The world operates on email, social media, and other forms of online communication. Not only do young adults not know how to communicate with their teachers (I got a “HeyYo” message this week, actually), they don’t particularly know how to communicate with one another, or with a prospective employer. Additionally, students have no idea how to use a keyboard – more and more districts are cutting this from their curriculum – or separate fact from fiction in the news.
HISTORY + SOCIAL SCIENCES
After my article on the January 6th insurrection at the U.S. Capitol, I shared suggestions on what social studies teachers had to do next. That future-looking stance prompted a few local news agencies to instead ask me “how the heck we got here,” to which I stated that social studies is hardly a point of emphasis in elementary schools – it’s reached only if the teacher finishes math and reading, important concepts, no doubt. But when our country – the self-professed greatest democracy on Earth – can’t properly inspect sources, think about fact influencing opinion (and not the other way around), and most importantly cannot properly speak with those who disagree with them, well then we need to refocus not just what we teach, but how we do it to encourage upper-level thought processes.
Many educators, myself included, speak a good game about being “lifelong learners.” But if my math is correct (43 minutes a day, for 180 days of a school year), my students and I share an 8-hour workday for 16 days a year.

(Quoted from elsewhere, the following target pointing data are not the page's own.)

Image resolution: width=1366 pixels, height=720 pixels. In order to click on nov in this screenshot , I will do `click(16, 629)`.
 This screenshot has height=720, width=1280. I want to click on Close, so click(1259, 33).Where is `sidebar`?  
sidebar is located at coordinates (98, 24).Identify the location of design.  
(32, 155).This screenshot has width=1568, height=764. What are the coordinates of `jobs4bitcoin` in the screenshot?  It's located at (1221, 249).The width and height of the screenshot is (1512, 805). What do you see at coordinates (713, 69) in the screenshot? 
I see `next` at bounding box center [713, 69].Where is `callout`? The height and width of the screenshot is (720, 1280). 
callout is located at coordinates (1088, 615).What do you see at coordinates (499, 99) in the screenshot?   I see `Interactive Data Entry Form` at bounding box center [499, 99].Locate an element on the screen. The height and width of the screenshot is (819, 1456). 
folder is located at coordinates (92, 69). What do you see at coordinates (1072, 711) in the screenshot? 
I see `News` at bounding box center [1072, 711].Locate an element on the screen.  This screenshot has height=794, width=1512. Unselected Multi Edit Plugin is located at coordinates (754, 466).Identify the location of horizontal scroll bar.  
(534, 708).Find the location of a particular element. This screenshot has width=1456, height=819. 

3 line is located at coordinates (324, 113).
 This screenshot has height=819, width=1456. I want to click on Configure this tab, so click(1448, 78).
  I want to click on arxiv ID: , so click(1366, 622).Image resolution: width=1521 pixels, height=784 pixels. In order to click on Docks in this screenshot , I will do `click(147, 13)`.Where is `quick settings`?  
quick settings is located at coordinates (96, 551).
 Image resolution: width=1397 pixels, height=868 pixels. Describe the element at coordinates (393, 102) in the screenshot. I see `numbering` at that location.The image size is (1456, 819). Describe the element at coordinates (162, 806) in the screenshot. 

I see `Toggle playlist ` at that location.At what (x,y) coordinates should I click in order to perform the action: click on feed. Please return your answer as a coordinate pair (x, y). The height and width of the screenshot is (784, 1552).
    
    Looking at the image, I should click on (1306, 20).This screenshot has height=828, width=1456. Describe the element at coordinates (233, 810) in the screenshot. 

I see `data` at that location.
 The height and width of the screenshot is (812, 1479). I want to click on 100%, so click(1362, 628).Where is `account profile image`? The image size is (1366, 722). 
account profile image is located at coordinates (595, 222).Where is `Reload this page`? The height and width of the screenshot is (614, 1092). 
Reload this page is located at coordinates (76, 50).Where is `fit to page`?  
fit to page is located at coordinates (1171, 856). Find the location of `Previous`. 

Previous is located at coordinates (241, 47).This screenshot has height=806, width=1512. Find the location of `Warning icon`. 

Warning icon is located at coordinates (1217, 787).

I think most teachers do a wonderful job in that abbreviated time, but the school day cannot and should not be the only time children are learning. A priority should truly be placed on how do we encourage kids to learn on their time, especially with all the distractions that don’t.
Not to mention we need to encourage kids from all walks of life to enter our profession.
Lastly, there are so many incredible and dynamic individuals who work in the educational setting that hardly get their due recognition. This starts with the verbal behavior special ed teacher down the hall from me who has a child who pulls on her hair and yells in her face, and she keeps calm and happy. To the support specialists who turn kids like me, who struggled to work through difficulties, into well-rounded students. To the school counselors who build schedules, speak about programs, and offer one-on-one services. To the shop teachers who give those “learners by doing” – by far the most popular way for kids to learn – their time. To the ESL teachers who help our English-Language learners keep their culture while learning our own. And so many more.
Again, the point of this article is not to denigrate the STEM classes. I just don’t want us to lose sight of our BRANCHES humanities, either. Otherwise that, too, will be our own peril.